### Try it
List all lines of the data that include the string "description".

### Given data

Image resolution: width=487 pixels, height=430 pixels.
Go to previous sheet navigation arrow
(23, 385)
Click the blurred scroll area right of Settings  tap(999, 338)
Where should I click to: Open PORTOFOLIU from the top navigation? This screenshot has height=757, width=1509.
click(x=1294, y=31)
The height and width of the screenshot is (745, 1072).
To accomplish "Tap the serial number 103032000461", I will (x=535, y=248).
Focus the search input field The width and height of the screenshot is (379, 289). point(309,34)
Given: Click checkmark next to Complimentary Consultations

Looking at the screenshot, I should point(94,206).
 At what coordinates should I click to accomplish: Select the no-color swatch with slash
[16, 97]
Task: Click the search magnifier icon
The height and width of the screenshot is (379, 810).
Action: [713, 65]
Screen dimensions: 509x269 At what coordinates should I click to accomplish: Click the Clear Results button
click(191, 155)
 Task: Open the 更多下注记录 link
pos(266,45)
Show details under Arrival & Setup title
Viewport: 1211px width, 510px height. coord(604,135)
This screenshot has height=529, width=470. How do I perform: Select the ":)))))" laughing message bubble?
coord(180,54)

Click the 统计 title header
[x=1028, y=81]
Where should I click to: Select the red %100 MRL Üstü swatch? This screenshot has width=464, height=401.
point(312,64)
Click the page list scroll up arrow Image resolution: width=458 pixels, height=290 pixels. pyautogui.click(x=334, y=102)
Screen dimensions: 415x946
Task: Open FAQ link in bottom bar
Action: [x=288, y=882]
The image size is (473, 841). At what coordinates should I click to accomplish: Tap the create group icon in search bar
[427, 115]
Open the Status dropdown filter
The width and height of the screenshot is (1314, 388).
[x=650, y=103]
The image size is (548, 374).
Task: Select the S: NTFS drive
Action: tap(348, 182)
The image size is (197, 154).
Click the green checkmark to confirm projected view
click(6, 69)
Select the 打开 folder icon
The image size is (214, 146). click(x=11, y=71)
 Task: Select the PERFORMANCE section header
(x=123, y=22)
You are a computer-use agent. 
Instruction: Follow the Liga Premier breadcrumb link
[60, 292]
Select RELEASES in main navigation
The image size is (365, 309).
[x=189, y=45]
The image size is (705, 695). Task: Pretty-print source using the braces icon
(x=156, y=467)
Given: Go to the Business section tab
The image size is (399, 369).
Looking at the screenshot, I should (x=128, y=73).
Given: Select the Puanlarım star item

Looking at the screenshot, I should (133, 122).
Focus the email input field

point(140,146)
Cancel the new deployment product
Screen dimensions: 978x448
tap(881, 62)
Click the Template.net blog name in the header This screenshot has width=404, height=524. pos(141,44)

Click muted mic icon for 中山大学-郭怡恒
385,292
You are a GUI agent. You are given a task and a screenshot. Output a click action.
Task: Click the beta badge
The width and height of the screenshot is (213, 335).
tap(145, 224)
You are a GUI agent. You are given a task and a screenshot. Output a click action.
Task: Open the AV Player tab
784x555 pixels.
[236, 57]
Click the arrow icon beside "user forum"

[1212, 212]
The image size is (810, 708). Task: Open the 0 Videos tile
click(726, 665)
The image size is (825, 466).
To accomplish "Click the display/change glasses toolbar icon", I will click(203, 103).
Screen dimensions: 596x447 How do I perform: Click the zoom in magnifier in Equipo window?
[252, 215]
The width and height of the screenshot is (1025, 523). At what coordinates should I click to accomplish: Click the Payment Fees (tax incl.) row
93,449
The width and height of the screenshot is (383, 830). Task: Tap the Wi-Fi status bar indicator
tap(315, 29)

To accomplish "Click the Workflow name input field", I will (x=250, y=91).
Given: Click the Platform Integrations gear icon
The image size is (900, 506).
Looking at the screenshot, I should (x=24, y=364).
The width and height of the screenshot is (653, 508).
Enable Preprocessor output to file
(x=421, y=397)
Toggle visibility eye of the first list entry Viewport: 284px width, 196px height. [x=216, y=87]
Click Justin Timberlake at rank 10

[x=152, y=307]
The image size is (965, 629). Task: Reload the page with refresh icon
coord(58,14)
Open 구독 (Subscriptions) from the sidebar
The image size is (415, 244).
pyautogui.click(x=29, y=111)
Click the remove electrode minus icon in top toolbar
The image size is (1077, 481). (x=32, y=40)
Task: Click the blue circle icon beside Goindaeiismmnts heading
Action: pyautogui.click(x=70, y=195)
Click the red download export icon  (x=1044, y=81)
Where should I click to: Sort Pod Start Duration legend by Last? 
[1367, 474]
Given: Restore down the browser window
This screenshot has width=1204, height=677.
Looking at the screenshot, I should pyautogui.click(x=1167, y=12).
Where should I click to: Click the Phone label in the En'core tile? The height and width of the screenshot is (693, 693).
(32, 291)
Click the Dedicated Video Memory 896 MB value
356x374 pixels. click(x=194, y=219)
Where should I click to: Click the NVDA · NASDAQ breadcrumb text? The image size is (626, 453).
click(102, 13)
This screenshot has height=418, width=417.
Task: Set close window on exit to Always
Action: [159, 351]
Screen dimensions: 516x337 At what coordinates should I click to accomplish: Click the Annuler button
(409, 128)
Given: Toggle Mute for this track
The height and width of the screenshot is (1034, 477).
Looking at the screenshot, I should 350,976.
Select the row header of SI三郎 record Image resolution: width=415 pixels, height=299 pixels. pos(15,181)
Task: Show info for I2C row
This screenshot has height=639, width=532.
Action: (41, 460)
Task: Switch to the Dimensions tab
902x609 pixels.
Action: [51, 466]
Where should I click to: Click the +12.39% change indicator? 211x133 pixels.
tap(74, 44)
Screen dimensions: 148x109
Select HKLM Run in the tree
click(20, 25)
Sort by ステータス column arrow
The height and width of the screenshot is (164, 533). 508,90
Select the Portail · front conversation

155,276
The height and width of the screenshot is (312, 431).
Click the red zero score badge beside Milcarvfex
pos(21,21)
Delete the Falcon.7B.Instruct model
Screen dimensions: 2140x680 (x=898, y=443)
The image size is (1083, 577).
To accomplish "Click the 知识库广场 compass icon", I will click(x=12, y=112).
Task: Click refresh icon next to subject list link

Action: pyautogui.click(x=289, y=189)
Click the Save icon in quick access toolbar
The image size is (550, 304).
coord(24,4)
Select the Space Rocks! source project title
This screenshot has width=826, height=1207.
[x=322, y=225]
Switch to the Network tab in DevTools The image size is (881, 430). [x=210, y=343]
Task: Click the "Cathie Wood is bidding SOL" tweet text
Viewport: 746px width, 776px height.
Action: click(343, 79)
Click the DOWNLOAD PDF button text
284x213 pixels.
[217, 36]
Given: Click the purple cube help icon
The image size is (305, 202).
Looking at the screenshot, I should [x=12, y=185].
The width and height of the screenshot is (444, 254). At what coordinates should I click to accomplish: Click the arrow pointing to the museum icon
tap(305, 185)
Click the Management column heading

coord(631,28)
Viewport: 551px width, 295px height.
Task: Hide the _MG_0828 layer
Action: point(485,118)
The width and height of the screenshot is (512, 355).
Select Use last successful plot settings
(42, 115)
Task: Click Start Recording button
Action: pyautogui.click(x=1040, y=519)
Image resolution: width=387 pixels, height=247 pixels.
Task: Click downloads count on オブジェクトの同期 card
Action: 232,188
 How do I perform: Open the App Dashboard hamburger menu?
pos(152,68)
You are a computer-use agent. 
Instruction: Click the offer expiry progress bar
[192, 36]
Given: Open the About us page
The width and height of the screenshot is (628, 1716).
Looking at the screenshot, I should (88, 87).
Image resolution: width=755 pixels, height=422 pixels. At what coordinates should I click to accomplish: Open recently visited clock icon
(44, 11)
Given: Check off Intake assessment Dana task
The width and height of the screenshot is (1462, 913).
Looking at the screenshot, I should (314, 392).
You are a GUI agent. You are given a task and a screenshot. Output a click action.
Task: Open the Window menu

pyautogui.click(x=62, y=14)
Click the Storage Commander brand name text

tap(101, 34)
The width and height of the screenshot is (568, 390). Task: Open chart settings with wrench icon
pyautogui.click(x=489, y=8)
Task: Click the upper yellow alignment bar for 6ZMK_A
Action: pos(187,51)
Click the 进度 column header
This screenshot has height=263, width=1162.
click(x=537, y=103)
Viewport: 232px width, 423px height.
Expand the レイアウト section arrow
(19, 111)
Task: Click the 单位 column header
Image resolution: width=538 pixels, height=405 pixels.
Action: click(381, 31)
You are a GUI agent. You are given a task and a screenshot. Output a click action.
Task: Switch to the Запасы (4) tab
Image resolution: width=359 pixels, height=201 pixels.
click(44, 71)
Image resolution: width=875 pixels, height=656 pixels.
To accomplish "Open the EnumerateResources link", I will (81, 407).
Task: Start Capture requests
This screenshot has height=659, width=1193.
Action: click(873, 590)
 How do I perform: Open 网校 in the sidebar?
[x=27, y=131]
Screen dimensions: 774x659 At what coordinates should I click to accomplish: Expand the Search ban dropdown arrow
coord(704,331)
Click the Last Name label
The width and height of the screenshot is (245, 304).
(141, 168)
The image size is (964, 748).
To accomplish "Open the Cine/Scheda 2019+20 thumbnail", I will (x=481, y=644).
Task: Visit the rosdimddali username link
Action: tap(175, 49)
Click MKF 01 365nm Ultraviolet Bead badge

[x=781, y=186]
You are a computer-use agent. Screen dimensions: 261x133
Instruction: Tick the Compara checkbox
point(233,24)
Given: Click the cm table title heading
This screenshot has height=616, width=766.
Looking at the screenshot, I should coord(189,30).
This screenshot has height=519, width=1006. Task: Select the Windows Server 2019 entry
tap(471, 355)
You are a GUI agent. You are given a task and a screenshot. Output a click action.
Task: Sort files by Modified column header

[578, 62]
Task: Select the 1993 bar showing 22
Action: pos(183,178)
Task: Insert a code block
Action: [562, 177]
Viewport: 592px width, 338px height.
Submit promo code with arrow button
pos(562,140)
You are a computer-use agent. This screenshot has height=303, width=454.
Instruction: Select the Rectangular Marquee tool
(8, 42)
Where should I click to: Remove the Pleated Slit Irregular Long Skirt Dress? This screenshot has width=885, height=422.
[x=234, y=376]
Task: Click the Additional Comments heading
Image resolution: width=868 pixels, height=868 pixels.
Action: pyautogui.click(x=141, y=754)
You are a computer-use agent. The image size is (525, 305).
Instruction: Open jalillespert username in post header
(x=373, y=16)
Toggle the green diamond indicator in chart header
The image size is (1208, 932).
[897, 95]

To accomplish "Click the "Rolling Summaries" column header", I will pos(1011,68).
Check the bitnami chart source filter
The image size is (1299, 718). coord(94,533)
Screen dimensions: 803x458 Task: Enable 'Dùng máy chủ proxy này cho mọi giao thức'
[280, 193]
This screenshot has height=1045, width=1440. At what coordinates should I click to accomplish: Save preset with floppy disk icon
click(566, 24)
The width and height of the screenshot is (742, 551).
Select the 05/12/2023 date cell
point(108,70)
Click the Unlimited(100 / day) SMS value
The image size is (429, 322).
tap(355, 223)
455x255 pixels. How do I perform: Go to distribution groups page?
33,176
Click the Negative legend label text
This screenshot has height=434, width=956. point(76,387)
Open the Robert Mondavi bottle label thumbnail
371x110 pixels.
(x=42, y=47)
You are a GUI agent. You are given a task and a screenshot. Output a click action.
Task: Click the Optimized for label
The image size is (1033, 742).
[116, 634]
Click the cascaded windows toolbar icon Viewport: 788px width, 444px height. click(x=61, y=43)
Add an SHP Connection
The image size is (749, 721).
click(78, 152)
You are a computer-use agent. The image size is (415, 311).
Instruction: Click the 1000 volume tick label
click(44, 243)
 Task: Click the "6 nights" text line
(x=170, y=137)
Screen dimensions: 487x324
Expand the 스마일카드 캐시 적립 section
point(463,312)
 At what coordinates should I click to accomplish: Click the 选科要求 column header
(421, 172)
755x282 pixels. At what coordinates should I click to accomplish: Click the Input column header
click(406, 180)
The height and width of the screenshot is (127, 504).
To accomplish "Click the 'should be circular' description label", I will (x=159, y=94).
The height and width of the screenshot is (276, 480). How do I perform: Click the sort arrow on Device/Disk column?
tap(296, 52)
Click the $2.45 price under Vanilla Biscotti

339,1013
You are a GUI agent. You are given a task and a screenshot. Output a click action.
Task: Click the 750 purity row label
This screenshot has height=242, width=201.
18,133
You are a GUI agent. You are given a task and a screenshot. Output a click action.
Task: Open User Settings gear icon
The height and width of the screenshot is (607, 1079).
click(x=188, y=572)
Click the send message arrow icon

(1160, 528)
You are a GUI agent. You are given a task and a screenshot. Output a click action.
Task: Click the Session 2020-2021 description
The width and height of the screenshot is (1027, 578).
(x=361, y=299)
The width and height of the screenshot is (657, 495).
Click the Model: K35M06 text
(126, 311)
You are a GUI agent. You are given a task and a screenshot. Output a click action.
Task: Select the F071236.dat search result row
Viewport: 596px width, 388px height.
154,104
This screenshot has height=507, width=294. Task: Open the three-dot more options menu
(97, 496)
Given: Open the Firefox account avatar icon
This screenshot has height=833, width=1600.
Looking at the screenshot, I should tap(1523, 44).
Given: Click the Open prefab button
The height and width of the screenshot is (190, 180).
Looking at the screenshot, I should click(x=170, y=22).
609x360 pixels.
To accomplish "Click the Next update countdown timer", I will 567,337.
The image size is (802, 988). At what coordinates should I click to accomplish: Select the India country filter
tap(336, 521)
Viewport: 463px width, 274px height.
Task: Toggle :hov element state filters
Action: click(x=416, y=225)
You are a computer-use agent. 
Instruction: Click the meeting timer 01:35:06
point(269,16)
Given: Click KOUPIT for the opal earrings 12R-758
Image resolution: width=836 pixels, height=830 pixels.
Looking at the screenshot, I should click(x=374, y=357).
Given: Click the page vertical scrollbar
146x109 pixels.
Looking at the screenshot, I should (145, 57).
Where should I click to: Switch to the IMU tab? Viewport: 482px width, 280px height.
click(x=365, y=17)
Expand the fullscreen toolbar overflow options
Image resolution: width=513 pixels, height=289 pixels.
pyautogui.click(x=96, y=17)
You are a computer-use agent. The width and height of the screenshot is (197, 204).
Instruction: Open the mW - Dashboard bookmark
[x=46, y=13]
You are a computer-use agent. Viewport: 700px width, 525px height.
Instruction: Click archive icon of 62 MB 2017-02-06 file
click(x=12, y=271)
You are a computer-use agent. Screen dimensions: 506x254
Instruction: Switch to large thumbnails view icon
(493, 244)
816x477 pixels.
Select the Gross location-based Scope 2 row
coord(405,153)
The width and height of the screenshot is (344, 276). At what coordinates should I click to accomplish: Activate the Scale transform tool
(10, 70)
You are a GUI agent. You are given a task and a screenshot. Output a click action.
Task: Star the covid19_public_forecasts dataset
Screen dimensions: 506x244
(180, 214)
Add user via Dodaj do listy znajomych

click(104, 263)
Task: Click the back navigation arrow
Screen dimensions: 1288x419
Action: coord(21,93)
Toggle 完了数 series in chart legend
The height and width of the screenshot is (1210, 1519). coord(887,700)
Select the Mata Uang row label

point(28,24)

### The completed task
To accomplish "Click the 'should be circular' description label", I will (x=159, y=94).
Task: Click the Session 2020-2021 description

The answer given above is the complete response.